Quotations: Science in the United States

From Science Besieged

Freedom [is] the first-born daughter of science.

-- Thomas Jefferson to François D'Ivernois, 1795. The Writings of Thomas Jefferson (Memorial Edition), Lipscomb and Bergh, eds. 9:297 source


The value of science to a republican people, the security it gives to liberty by enlightening the minds of its citizens, the protection it affords against foreign power, the virtue it inculcates, the just emulation of the distinction it confers on nations foremost in it; in short, its identification with power, morals, order and happiness (which merits to it premiums of encouragement rather than repressive taxes), are considerations [that should] always [be] present and [bear] with their just weight.

-- Thomas Jefferson: On the Book Duty, 1821. source


Only in popular education can man erect the structure of an enduring civilization.

-- Andrew Carnegie source


New frontiers of the mind are before us, and if they are pioneered with the same vision, boldness, and drive with which we have waged this war we can create a fuller and more fruitful employment and a fuller and more fruitful life.

-- President Franklin D. Roosevelt, in a letter to science advisor Vannevar Bush asking for recommendations that led to the creation of the National Science Foundation, 17 November 1944; the letter is reproduced in Vannevar Bush, "Science -- The Endless Frontier: A Report to the President on a Program for Postwar Scientific Research", July 1945.


Prior to World War II, there was indeed much doubt on the part of both private industry and the various levels of government in our country regarding the amount of support science, particularly basic science, should be provided. Some doubt regarding this matter had been overcome as a result of the noteworthy contributions to defense and the civilian economy by American chemists and to a lesser degree physicists, in World War I. As a result, the system of support had become sufficiently generous by 1939 so that most areas of science in the U.S. contained pools or zones where contributions of world-class level were being made. Both the wholehearted dedication of the scientific community to the national effort in World War II and the remarkably effective use of the store of basic scientific knowledge then available convinced our national leaders that the natural sciences not only deserved our support but that the wisdom contained in Vannevar Bush's documentary book Science, The Endless Frontier should be followed. Private industry and foundations, and both federal and state agencies, supported by Congress and legislatures, created the most remarkably productive system for advancing science that the world had yet seen.

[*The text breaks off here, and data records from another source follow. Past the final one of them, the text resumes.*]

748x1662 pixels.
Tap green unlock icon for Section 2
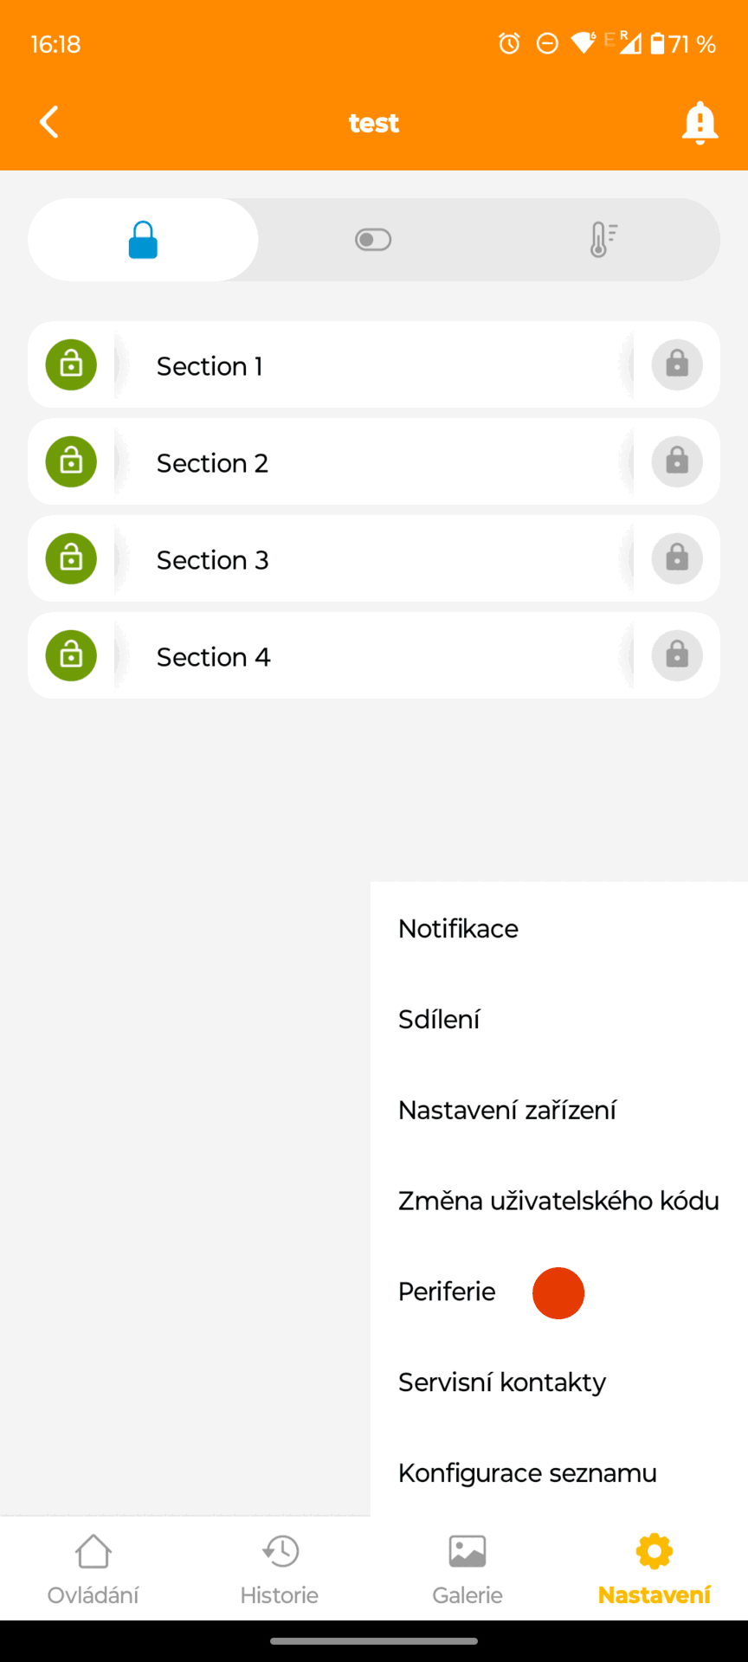tap(71, 461)
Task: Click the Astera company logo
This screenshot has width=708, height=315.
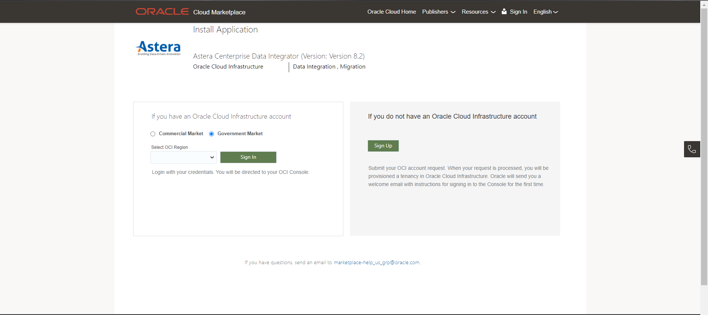Action: click(x=159, y=48)
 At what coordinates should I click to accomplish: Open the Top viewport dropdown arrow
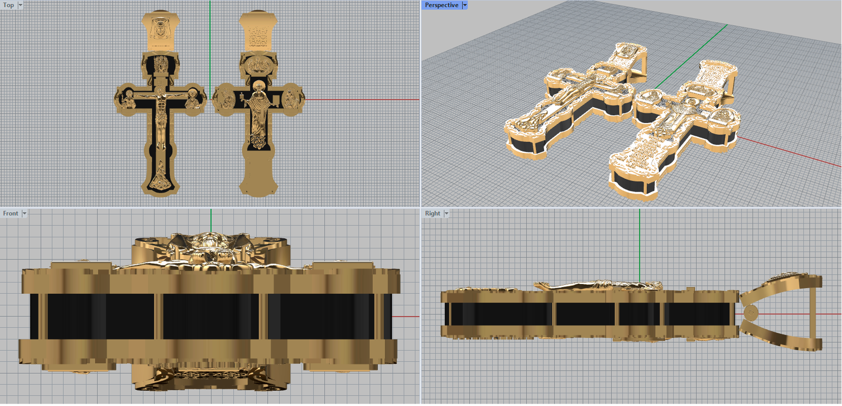pyautogui.click(x=21, y=5)
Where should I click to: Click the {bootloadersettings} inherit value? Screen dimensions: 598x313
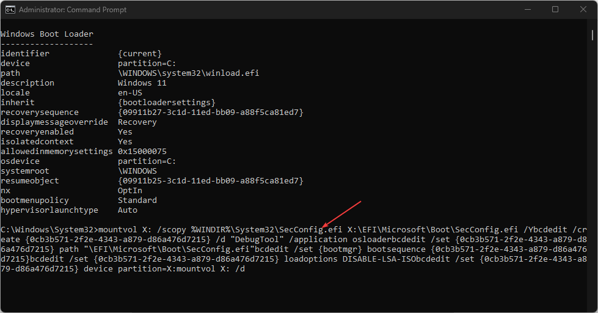pos(167,102)
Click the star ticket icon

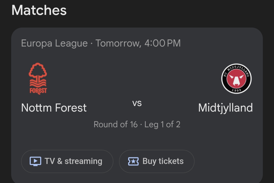[x=133, y=161]
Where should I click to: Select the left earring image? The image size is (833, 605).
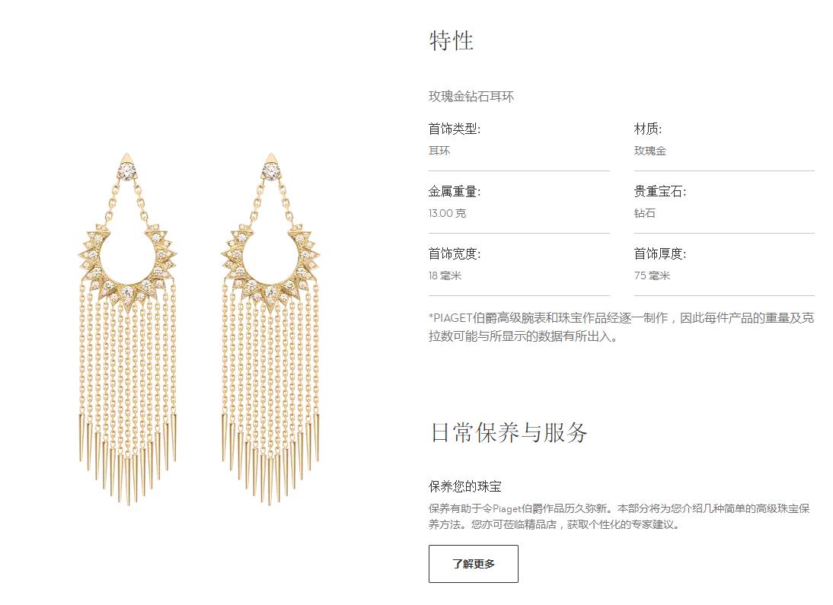pos(128,329)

-- Frederick Seitz, "The Present Danger To Science and Society", Cosmos Journal, 1995.


In just the past four years, information technology has been responsible for more than a third of our economic expansion. Without government-funded research, computers, the Internet, communications satellites wouldn't have gotten started. When I became President [in 1993], the Internet was the province of physicists, funded by a government research project. There were only 50 sites in the world. Now, as all of you know, we are adding pages to the Worldwide Web at the rate of over 100,000 an hour, and 100 million new users will come on this year. It all started with research, and we must do more.

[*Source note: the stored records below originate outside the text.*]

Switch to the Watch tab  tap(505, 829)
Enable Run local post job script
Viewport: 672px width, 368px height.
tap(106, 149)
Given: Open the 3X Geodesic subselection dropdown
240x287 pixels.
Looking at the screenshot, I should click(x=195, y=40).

-- President Bill Clinton, commencement address at MIT, 5 June 1998; excerpted in FYI: The American Institute of Physics Bulletin of Science Policy News, number 91, 16 June 1998.


Our scientific progress has been fueled by a unique partnership between government, academia and the private sector. Our Constitution actually promotes the progress of what the Founders called "science and the useful arts." [...] After World War II, President Roosevelt directed his science advisor, Vannevar Bush, to determine how the remarkable wartime research partnership between universities and the government could be sustained in peace. [...] Vannevar Bush helped to convince the American people that government must support science, that the best way to do it would be to fund the work of independent university researchers. This ensured that, in our nation, scientists would be in charge of science.

-- President Bill Clinton, remarks at a ceremony awarding the National Medal of Science and National Medal of Technology, 27 April 1999; reprinted in FYI: The American Institute of Physics Bulletin of Science Policy News, number 74, 28 April 1999.